Subcutaneous Fat Shows Higher Thyroid Hormone Receptor‐α1 Gene Expression Than Omental Fat

Abstract

The aims of this work were to evaluate thyroid hormone receptor-alpha (TR alpha), TR alpha 1, and TR alpha 2 mRNA gene expression and TR alpha 1:TR alpha 2 ratio, identified as candidate factors for explaining regional differences between human adipose tissue depots. TR alpha, TR alpha 1, and TR alpha 2 mRNA levels, and the gene expressions of arginine-serine-rich, splicing factor 2 (SF2), heterogeneous nuclear ribonucleoprotein H1 (hnRNP H1), heterogeneous nuclear ribonucleoprotein A1 (hnRNP A1), and Spot 14 (S14) were evaluated in 76 paired adipose tissue samples obtained from a population of 38 women who varied widely in terms of obesity and body fat distribution. Gene expression for these factors was also studied in stromal-vascular cells (SVCs) and mature adipocytes (MAs) from eight paired fat depots. TR alpha gene and TR alpha 1 mRNA expression were increased 1.46-fold (P = 0.006) and 1.80-fold (P < 0.0001), respectively, in subcutaneous (SC) vs. visceral fat. These differences in gene expression levels were most significant in the obese group, in which the TR alpha 1:TR alpha 2 ratio was 2.24-fold (P < 0.0001) higher in SC vs. visceral fat.

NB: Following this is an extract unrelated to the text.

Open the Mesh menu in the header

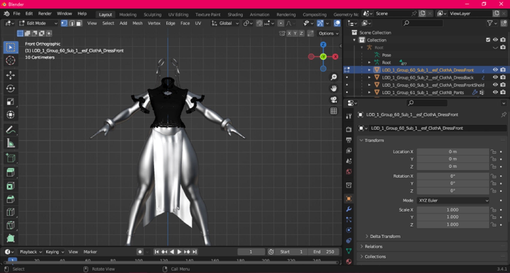[138, 23]
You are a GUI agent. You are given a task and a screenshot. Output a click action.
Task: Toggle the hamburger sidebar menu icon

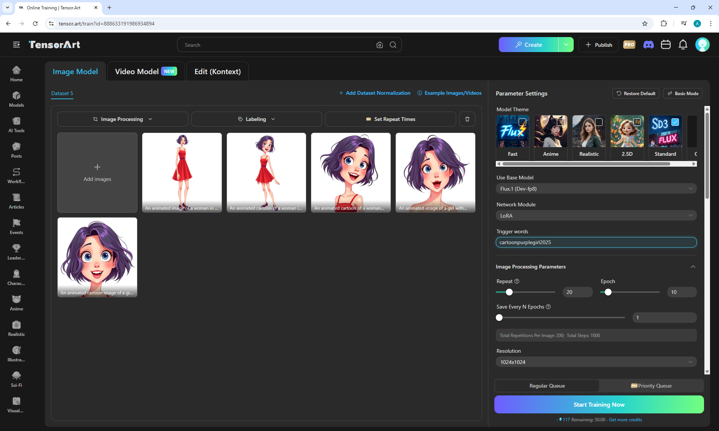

S14 gene expression was also increased by 2.42-fold (P < 0.0001) and correlated significantly with TR alpha and TR alpha 1 gene expression and with the TR alpha 1:TR alpha 2 ratio. In agreement with these findings, hnRNP A1:SF2 ratio was decreased by 1.39-fold (P = 0.001). TR alpha and S14 levels were 2.1-fold (P < 0.0001) and 112.4-fold (P < 0.0001), respectively, higher in MAs than in SVCs from both fat depots. In summary, genes for TR-alpha, their upstream regulators, and downstream effectors were differentially expressed in SC vs. omental (OM) adipose tissue. Our findings suggest that TR alpha1 could contribute to SC adipose tissue expandability in obese subjects.